LA VALETTE (Reuters) - A la veille de la Journée de l'Europe, François Fillon a poursuivi jeudi à Malte sa tournée des capitales européennes pour préparer la présidence française de l'Union européenne, à partir 1er juillet.
Pour la première étape de son séjour en Méditerranée qui le conduira aussi à Chypre, le Premier ministre français a appuyé l'idée d'un renforcement de la lutte contre l'immigration clandestine, qui constitue un problème majeur pour les autorités maltaises.
En 2007, quelque 1.700 clandestins sont arrivés dans l'île située au sud de la Sicile, qui compte seulement 400.000 habitants.
Fillon et son homologue maltais, Lawrence Gonzi, ont demandé une reprise des opérations "Nautilus" visant à empêcher l'immigration clandestine par la mer et supposant une collaboration des armées de plusieurs pays européens. La présidence française fera des propositions en ce sens, a dit François Fillon.
"La France souhaite avec Malte intensifier les contrôles en Méditerranée, comme la France souhaite d'une manière générale intensifier les contrôles aux frontières de l'Union européenne. C'est essentiel si nous voulons réguler les flux migratoires", a expliqué le Premier ministre lors d'une conférence de presse organisée dans un patio de l'Auberge de Castille, le "Matignon maltais".
A ses yeux, priorité doit être donnée au retour des clandestins dans leur pays.
"Comme Malte, nous pensons que la première des choses qui doit être faite, c'est la reconduction dans le pays d'origine de ces personnes, à chaque fois que c'est possible", a-t-il dit. "Quand c'est impossible pour des raisons politiques, juridiques ou parfois humanitaires, il faut trouver entre les pays européens une règle du jeu en matière de répartition de ces populations.
MALTE FAVORABLE À L'UNION POUR LA MÉDITERRANÉE
"La France est prête à prendre sa part de cet accueil, a-t-il poursuivi, "à condition que ce soit équitable".

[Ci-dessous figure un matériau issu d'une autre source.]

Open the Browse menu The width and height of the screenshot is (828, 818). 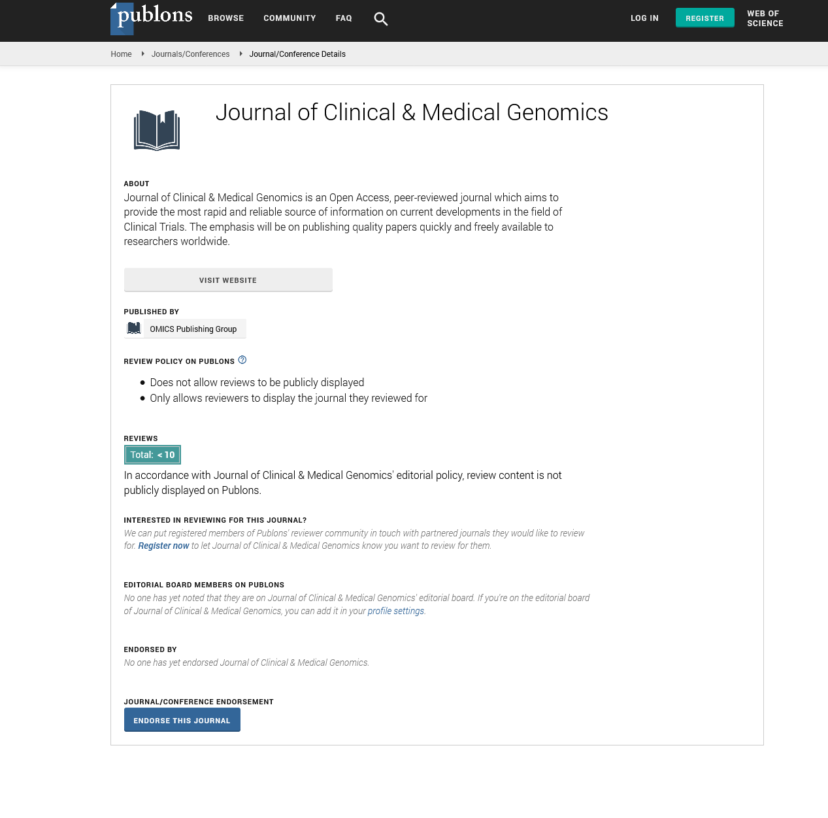click(226, 18)
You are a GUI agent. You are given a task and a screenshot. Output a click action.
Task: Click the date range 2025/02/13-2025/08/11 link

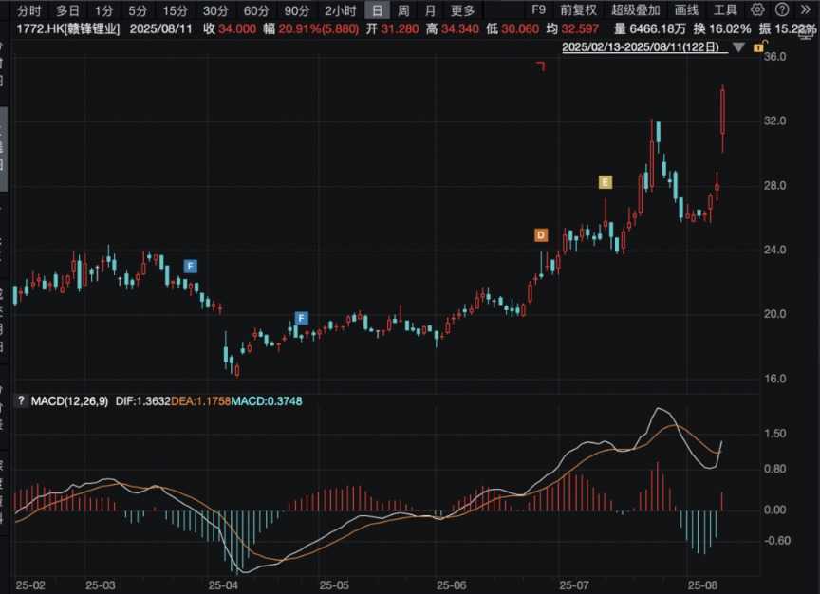[642, 46]
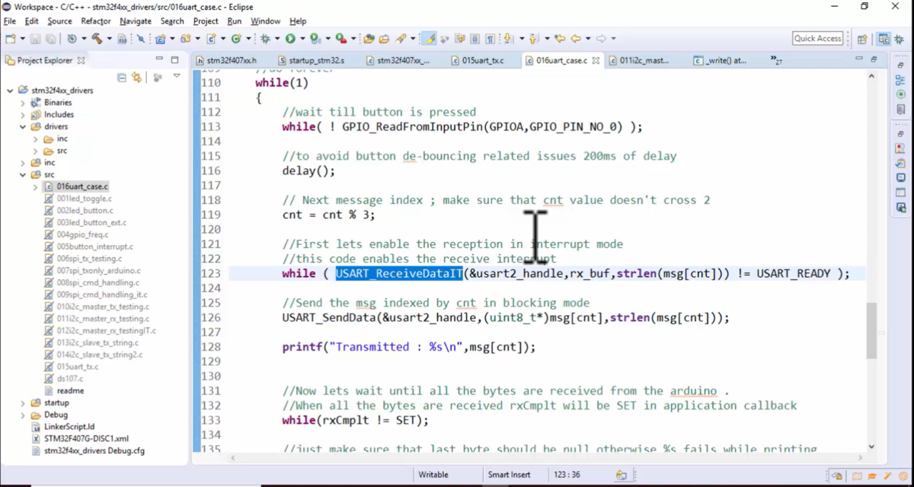Image resolution: width=914 pixels, height=487 pixels.
Task: Click the Open Perspective icon
Action: tap(862, 39)
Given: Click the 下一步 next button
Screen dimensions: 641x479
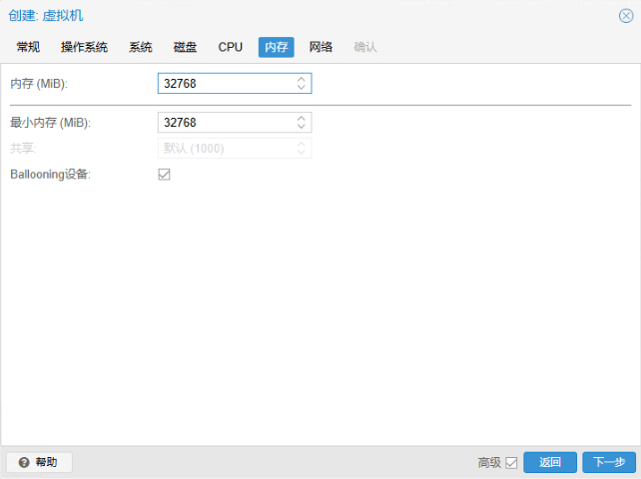Looking at the screenshot, I should (609, 462).
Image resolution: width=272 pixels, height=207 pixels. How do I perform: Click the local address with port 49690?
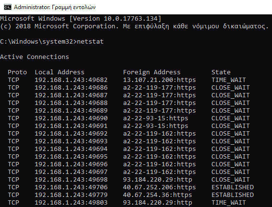pyautogui.click(x=71, y=118)
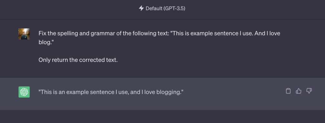
Task: Click the line Only return the corrected text
Action: click(x=78, y=60)
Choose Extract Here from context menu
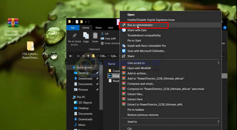 click(x=135, y=99)
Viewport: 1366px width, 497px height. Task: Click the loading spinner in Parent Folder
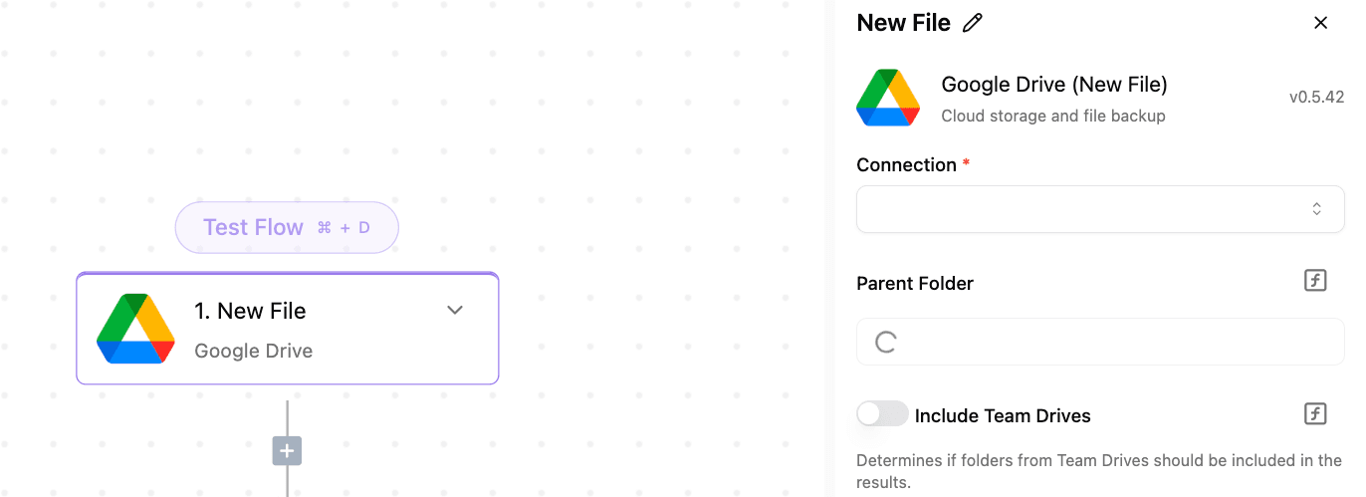[x=886, y=343]
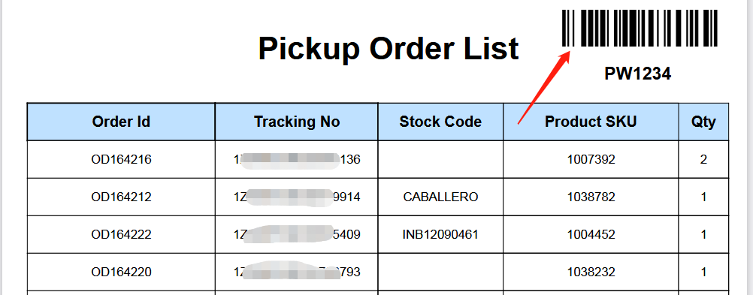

La mise en place d'une politique d'immigration commune est l'une des priorités fixées par le président Nicolas Sarkozy pour la présidence française de l'UE.
Le Premier ministre maltais en a appelé pour sa part à l'entraide européenne.
"Nous voulons que l'Europe fasse preuve de solidarité en partageant avec Malte le poids représenté par le grand nombre de personnes qui y arrivent clandestinement. Malte seul ne peut pas résoudre le problème", a dit Lawrence Gonzi.
Le Premier ministre maltais a par ailleurs accepté l'invitation de François Fillon à venir le 13 juillet à Paris pour jeter les bases d'une Union pour la Méditerranée, à laquelle il s'est dit favorable.
Interrogé sur le référendum sur le traité de Lisbonne prévu le 12 juin en Irlande, François Fillon a demandé de "laisser le peuple irlandais se prononcer sereinement" et d'"éviter de mettre une pression excessive sur les Irlandais qui serait contre-productive".
Mercredi à Lille, le secrétaire d'Etat aux Affaires européennes Jean-Pierre Jouyet avait dit son inquiétude en mettant en garde contre les conséquences d'un vote négatif, sachant qu'il n'y a "pas de plan B".
"S'il y avait par malheur un 'non' en Irlande, le processus s'arrêterait. Il n'y a pas de plan B, nous reviendrions au traité de Nice", avait-il déclaré.
Après une rencontre avec la communauté française à La Valette et un dîner avec son homologue maltais, François Fillon devait passer la nuit sur l'île.
Il est attendu vendredi à Chypre qui, comme Malte, est entrée dans l'UE il y a quatre ans et a intégré la zone euro le 1er janvier 2008.